Brano da leggere
-- -- --
PANOFSKY, ERWIN, Tiziano. Problemi di iconografia, Marsilio, 1992
PANOFSKY, DORA / PANOFSKY, ERWIN, Il vaso di Pandora, Einaudi, 1992
recensione di Abbate, F., L'Indice 1993, n. 6
(recensione pubblicata per l'edizione del 1992)

La gara che da circa un trentennio vede impegnata l'editoria italiana nella presentazione al nostro pubblico dei "classici" della ricerca iconologica si arricchisce di sempre nuovi episodi. Sono recenti le traduzioni di due volumi di Erwin Panofsky, presso Einaudi e Marsilio. Organico, compiutissimo esempio di ricerca iconologica, applicata stavolta a un mito indagato nel corso del tempo e in diversi contesti culturali, il saggio einaudiano. Più sottilmente "contraddittorio" il "Tiziano" di Marsilio, che si avvale pure di una bizzarra prefazione di Augusto Gentili. Prefazione su cui occorrerà poi spendere qualche parola, non tanto per la sua alquanto superficiale tendenziosità-e usiamo il termine superficiale perché una tendenziosità seria non ci scandalizza affatto-quanto per i problemi generali che solleva su questioni tutt'altro che secondarie, che possiamo sintetizzare in un termine solo: la crisi dell'iconologia.
Intanto va detto subito che il prefatore finisce per trovarsi egli stesso in piena contraddizione con questo suo così amato 'livre de chevet'.
Così cosciente è infatti il Panofsky di quanto poco l'iconologia sia una sorta di "metodo globale", come pretenderebbe il Gentili, da premettere alla trattazione vera e propria dei suoi "problemi iconografici" un'introduzione che rappresenta un puntuale profilo (e sia pure non sempre condivisibile in tutto) dell'arte di Tiziano letta in chiave essenzialmente stilistica, con un'attenzione tale, e a volte così minuta, ai valori puramente formali da scandalizzare certamente gli oltranzisti dell'iconologia a tutti i costi.
-- -- --
(Dati di puntamento su pagine e schermate)
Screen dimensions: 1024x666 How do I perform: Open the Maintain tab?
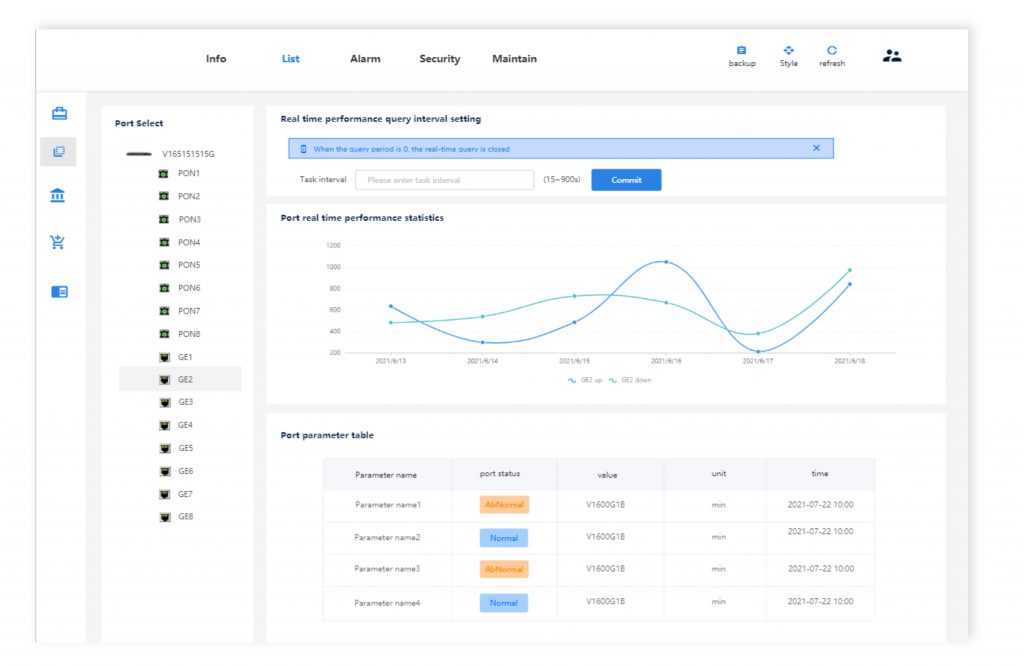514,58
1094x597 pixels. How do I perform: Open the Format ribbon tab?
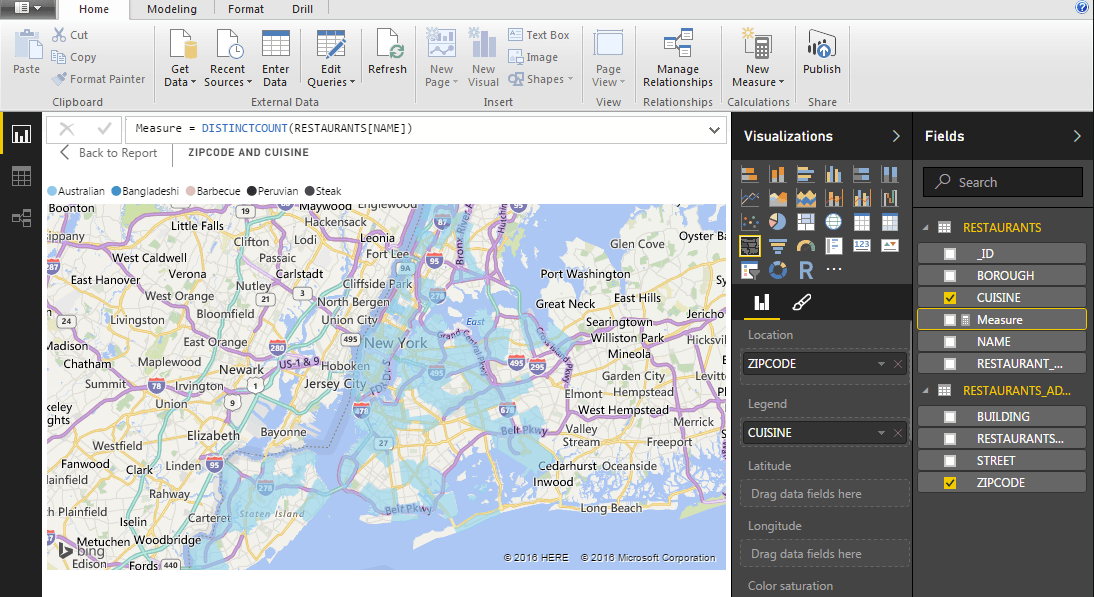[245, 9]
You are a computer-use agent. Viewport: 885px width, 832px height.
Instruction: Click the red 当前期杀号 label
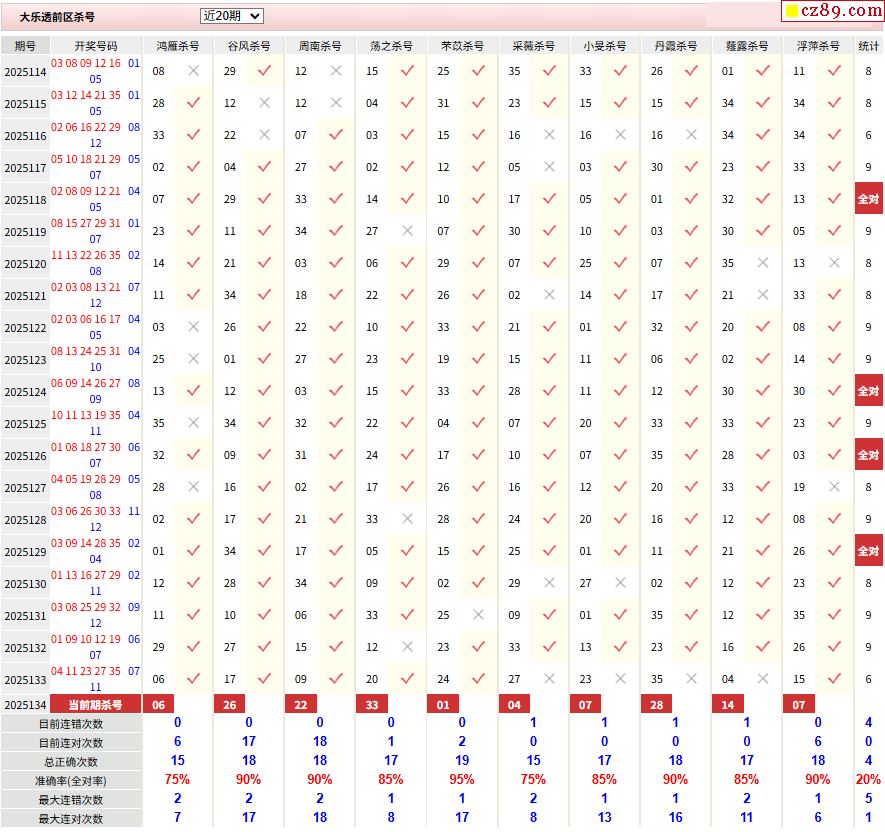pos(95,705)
-- -- --
Consegna
Riporta il passo della recensione che comincia con "Così cosciente è" e si ferma dopo "tutti i costi.", sostituendo "Tiziano" con "Tiziano Vecellio". Basatevi soltanto sulla recensione.

Problema risolto
Così cosciente è infatti il Panofsky di quanto poco l'iconologia sia una sorta di "metodo globale", come pretenderebbe il Gentili, da premettere alla trattazione vera e propria dei suoi "problemi iconografici" un'introduzione che rappresenta un puntuale profilo (e sia pure non sempre condivisibile in tutto) dell'arte di Tiziano Vecellio letta in chiave essenzialmente stilistica, con un'attenzione tale, e a volte così minuta, ai valori puramente formali da scandalizzare certamente gli oltranzisti dell'iconologia a tutti i costi.